Attribution: which channel really converted?
The most complex question. A user can:
- See a Google Ads ad
- Not convert
- Come back 3 days later by typing the URL directly
- Convert
Who contributed to the conversion: Google Ads or Direct?
Attribution models in GA4
GA4 offers several models in Admin > Attribution:
- Last click: 100% to the last channel before conversion (default model in GA4)
- First click: 100% to the first channel
- Data-driven: GA4 uses machine learning to distribute credit based on real behaviour. The most accurate model, but requires enough data (>300 conversions/month)
- Linear: credit distributed equally to each touchpoint
For most clients, the data-driven model is recommended when volumes allow.
How to see the multi-touch journey
In GA4: Advertising > Attribution > Conversion paths
You see typical paths users take before converting. For example: Paid Search -> Organic -> Direct -> Conversion.
Useful to show your client that Ads campaigns "warm up" prospects who then convert in organic: and cutting Ads would also reduce organic conversions.
Interpret gaps between Google Ads and GA4
Gaps between conversions reported in Google Ads and those in GA4 are normal. Why?
- Cookie blocking: if the user declined cookies, GA4 can't track the session
- Conversion window delay: Google Ads can attribute a conversion up to 30 or 90 days after the click, GA4 uses a different window
- Attribution differences: both tools may use different models
- Cross-device conversions: a user who clicks on an ad from mobile and converts from desktop may be counted in Ads but lost in GA4
In practice: a 10-20% gap is normal. A gap > 30% deserves investigation.

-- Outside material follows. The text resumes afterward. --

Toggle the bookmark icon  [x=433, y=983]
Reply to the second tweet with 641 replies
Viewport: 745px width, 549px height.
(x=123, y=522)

What to show your client in an Ads + GA4 report
The GA4 + Google Ads combo lets you build much more relevant client reports than Ads exports alone:
- Real cost per acquisition (CPA) = campaign cost / GA4 conversions (not just Ads conversions)
- Ads traffic quality = GA4 engagement rate of google/cpc sessions
- ROAS per campaign = GA4 revenue per campaign / campaign cost
- Ads vs Organic comparison = relative performance of both channels
These metrics show you analyse at business level, not just click level.
Automate the GA4 + Ads report for your clients
If you manage several clients with Google Ads campaigns, the monthly report formatting can quickly become time-consuming.
NarratIQ connects GA4 and automatically generates the acquisition-by-channel sections: including Paid Search (Google Ads). You don't have to manually export data: the PDF report comes out in 30 seconds with the "Acquisition by channel" section already integrated.
For very detailed Ads reports (ROAS per campaign, performance per ad group), you stay on the Google Ads interface or Looker Studio. NarratIQ covers the overall analytics view, not the campaign detail.
Conclusion
Connecting GA4 to Google Ads transforms how you read campaigns. You go from "how many clicks?" to "do these clicks generate real results?". The difference between a contractor who executes and a consultant who analyses.
For your clients investing in Google Ads, this level of analysis justifies your value well beyond simple monthly reporting.